Thanks for your comment! It has given me an idea for a project: a simple library that provides a Python decorator that can be used to include basic telemetry for functions in Python code (think spans with the input parameters as attributes): https://github.com/diegojromerolopez/otelize
I knew about dataclasses when I started writting gelidum, but I wanted to make the immutable objects be from any classes, those under my control or not.
Having said that, I think dataclasses are a better solution for making immutable objects if the class is going to be made from the start.
Performance is bad, I mean, all params are deep-copied because I assume frozen then "inplace" is not intended as they could be objects used by other parts of code.
I added this feature yesterday. Note the default value is "exception". With "nothin" I was thinking in passing some frozen object through a pipeline of unsafe/inherited/bad code, but without polluting the console with warnings or stopping the execution with exceptions.
Exactly my main issue. I see this code as something that asserts that an object is not modified by that "bad" code, but I fail to see more use-cases. I've been thinking about doing some kind of dictionary datastore with these frozen objects but I'm not sure if it is actually useful.
Per advice from Daniel from HN (thank you!), I have reposted this Ask HN I made earlier about immutability. [1]
I was thinking the other day about my days working with Ruby On Rails and how the strings are mutable in Ruby and the freeze method. My mind wandered about that, the several freeze packages that exist (even the frozendict [2] package) that make frozen classes of objects.
I haven't worked professionally with Haskell or Erlang, but some of their functional capabilities are nice and have ejerced a big influence in my work with Ruby on Rails and Python. Specially the ideas of having immutable objects and keeping updates at minimum.
I thought on doing a freeze package that could make frozen objects recursively in Python. The idea is to make easier to share objects between threads without having to worry about updates inside threads.
However, I'm not sure that this package is useful at all. Maybe is because Python is not a well-suited language for this? Maybe is because my lack of knowledge about functional programming? Maybe is because it doesn't make sense to "freeze" objects?
Some ideas I have in the back of my mind for this package are:
- Some kind of basic datastore-server where data is immutable (threaded server?).
- Storing all updates some kind of super-object by storing all history as immutable objects.
What are some sources to learn about immutability on programing languages? How could you use a freeze package in Python or other languages? Would it be useful to share information between threads?
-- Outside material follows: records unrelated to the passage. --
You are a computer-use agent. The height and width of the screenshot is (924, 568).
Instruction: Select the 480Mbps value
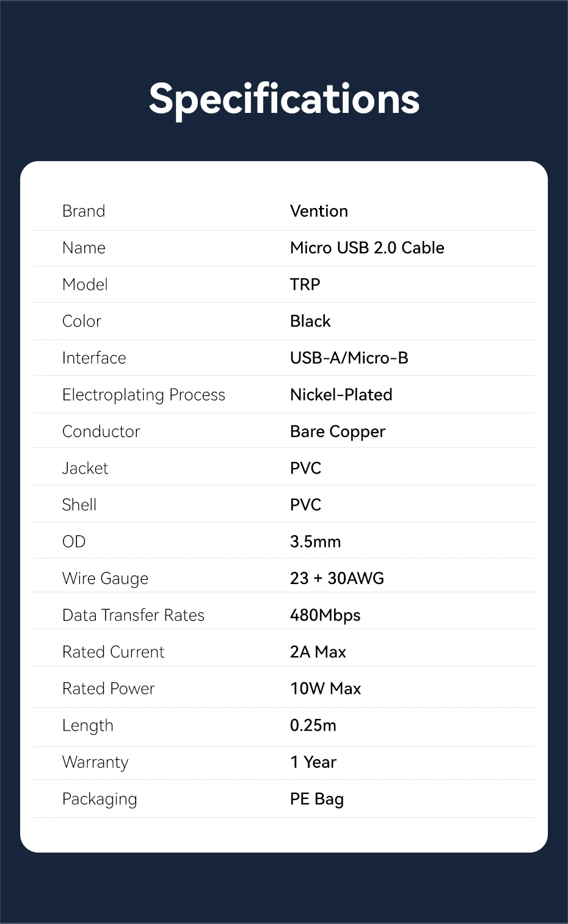pyautogui.click(x=325, y=615)
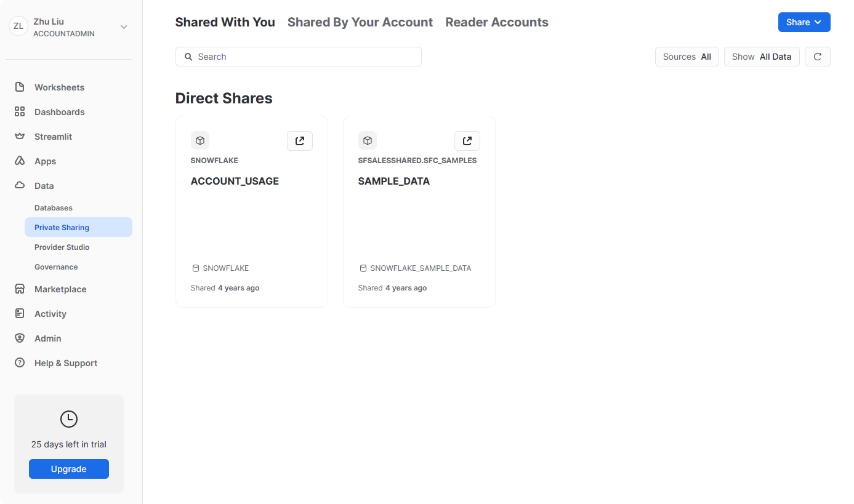Click the Admin shield icon
The height and width of the screenshot is (504, 854).
[20, 338]
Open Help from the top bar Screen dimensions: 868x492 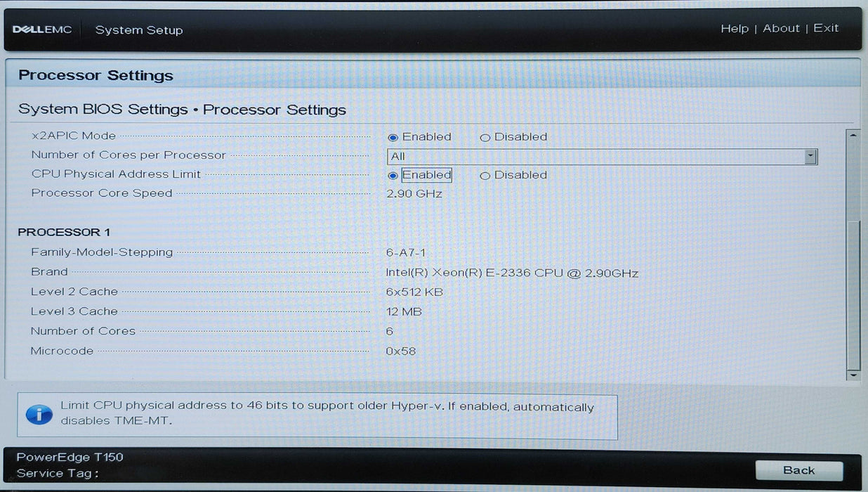pyautogui.click(x=735, y=28)
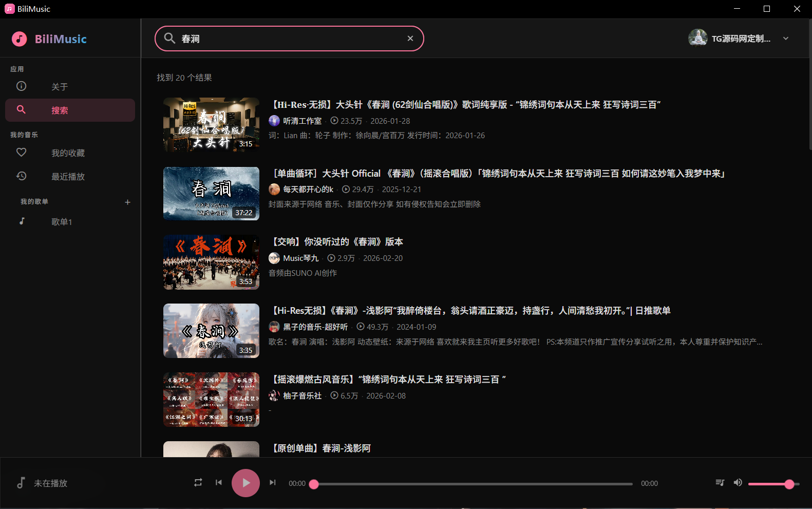Click uploader name 听清工作室
Image resolution: width=812 pixels, height=509 pixels.
[x=302, y=121]
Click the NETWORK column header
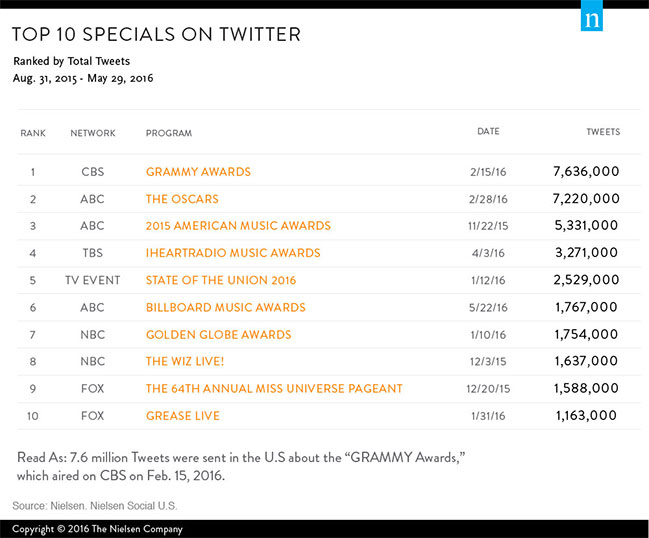 click(93, 133)
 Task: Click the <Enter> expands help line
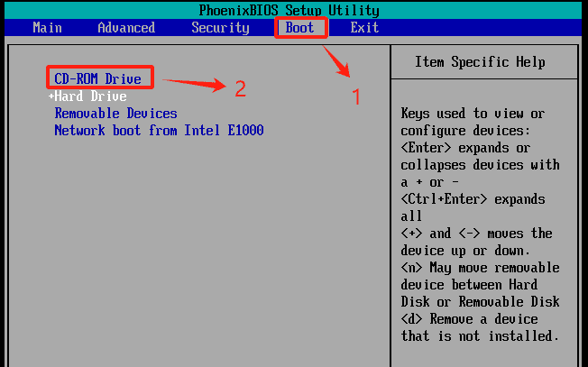(x=464, y=148)
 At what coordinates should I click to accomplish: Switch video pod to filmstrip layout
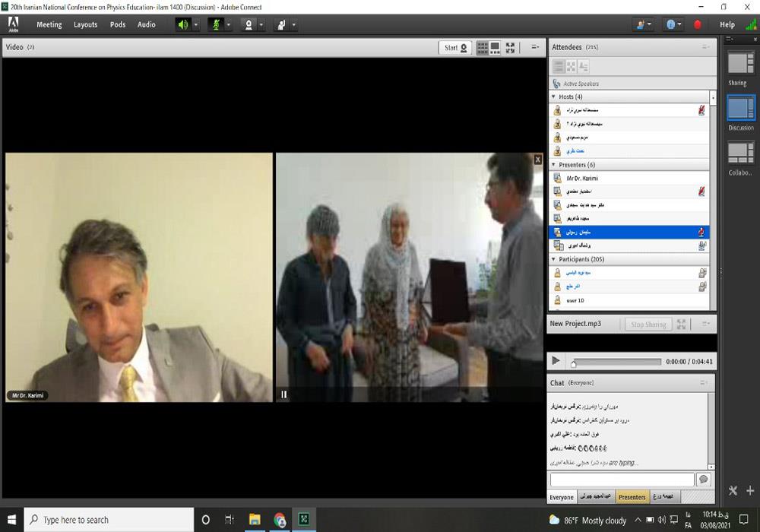(496, 48)

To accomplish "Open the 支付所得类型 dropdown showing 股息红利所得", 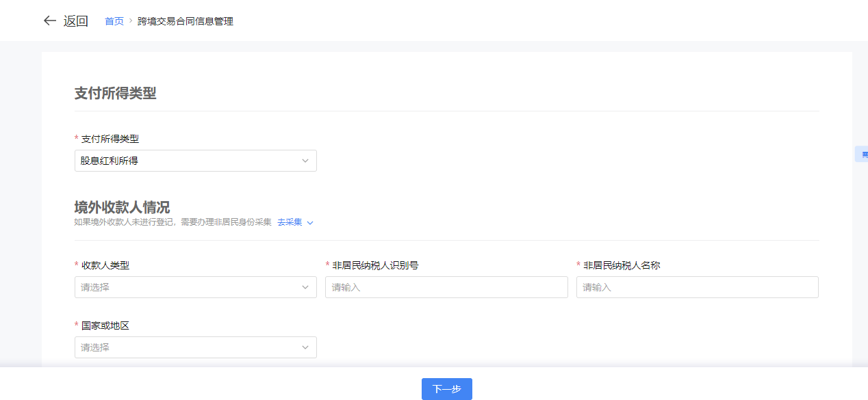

Any advice/idea/feeback/criticism or comment on this matter is appreciated.
I use attrs for this. The objects are not truly immutable in the sense that you can modify then if you are really determined to but typical assignment of a new value to a attrs defined field (where frozen=True) will raise an error.
Speaking as someone who Friday had to fix an embarrassing bug in my Python code because lists aren’t immutable when passed to another function, I like the way you think.
I will say, however, that what I want from Python isn’t actually “frozen” data structures but cloned ones (or, like some/most FP languages, structures with nested values that are only cloned when necessary).
Copy on modify would work, certainly. The term I was forgetting when I wrote that is “persistent” data structures, but I’m not sure whether it’s practical to implement persistent structures in a non-functional language like Python.
'The future of Programming' by Bret Victor (https://www.youtube.com/watch?v=8pTEmbeENF4). Seems a pun about OP title but it really is related with his/her question. Take a look and you will be amazed of how good (or revolutionary by our standards) some old technologies were.
About the cost, AFAIK it is not prohibitive.
I will continue working as I was, thanks for your opinion!